THE TASK:
Range to reproduce from the entries below: the line with "You are a computer-use agent. 784x643 pixels.", the line with "Instruction: Disable the Enable ESP checkbox", and every line in between. Give them exactly and give nothing else.

-------- RECORDS SHOWN --------

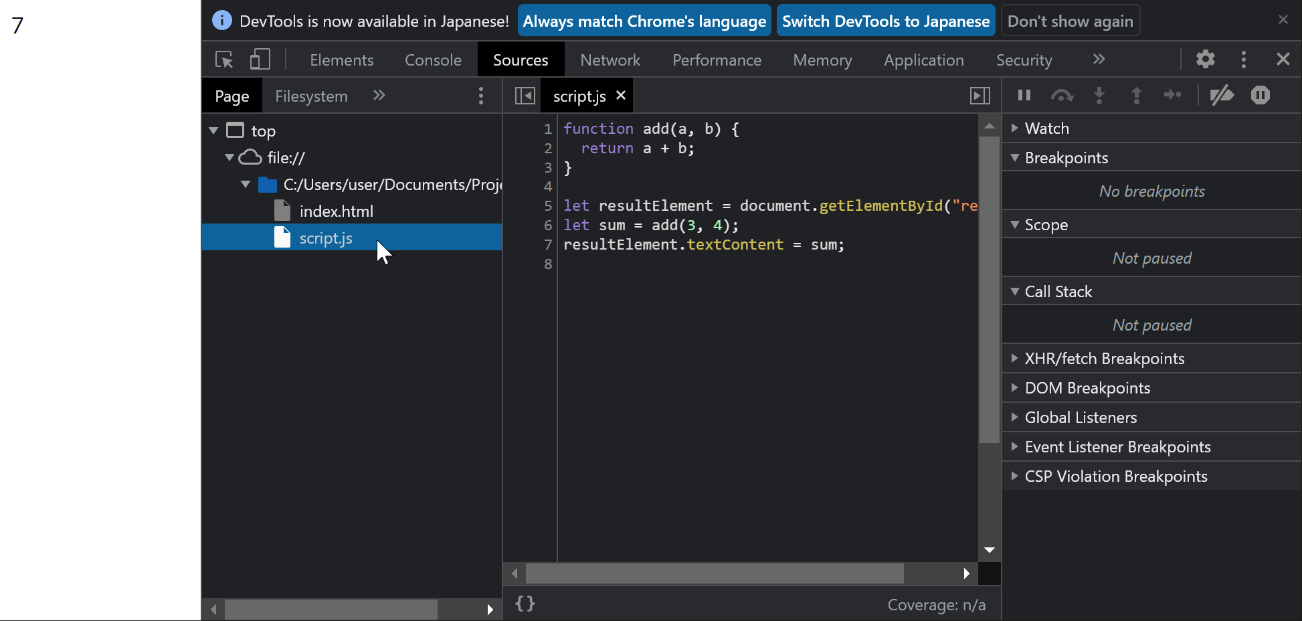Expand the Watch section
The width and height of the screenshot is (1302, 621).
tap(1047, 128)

--------
-------- RECORDS SHOWN --------

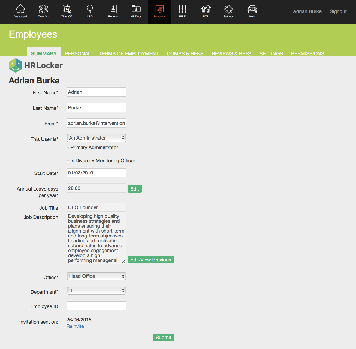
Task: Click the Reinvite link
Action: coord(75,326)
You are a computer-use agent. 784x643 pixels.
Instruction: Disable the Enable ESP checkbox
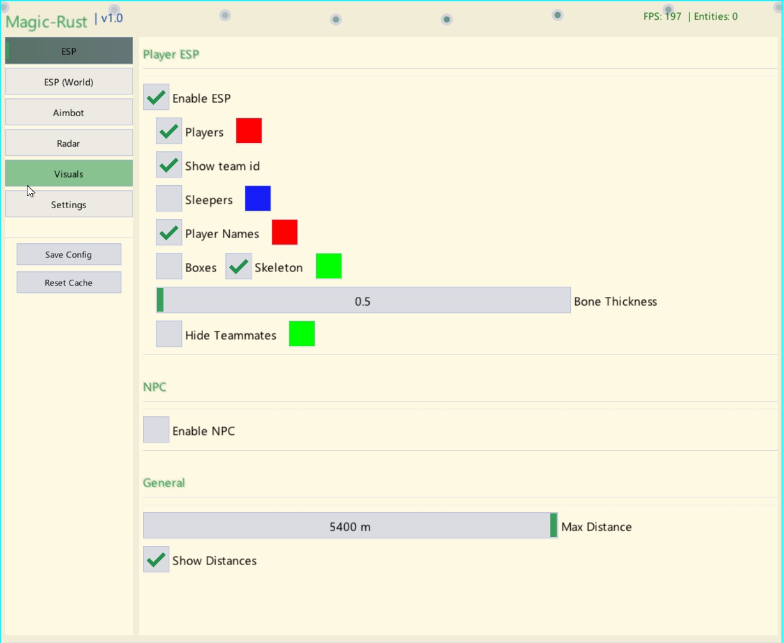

--------

PROBLEM SOLUTION:
You are a computer-use agent. 784x643 pixels.
Instruction: Disable the Enable ESP checkbox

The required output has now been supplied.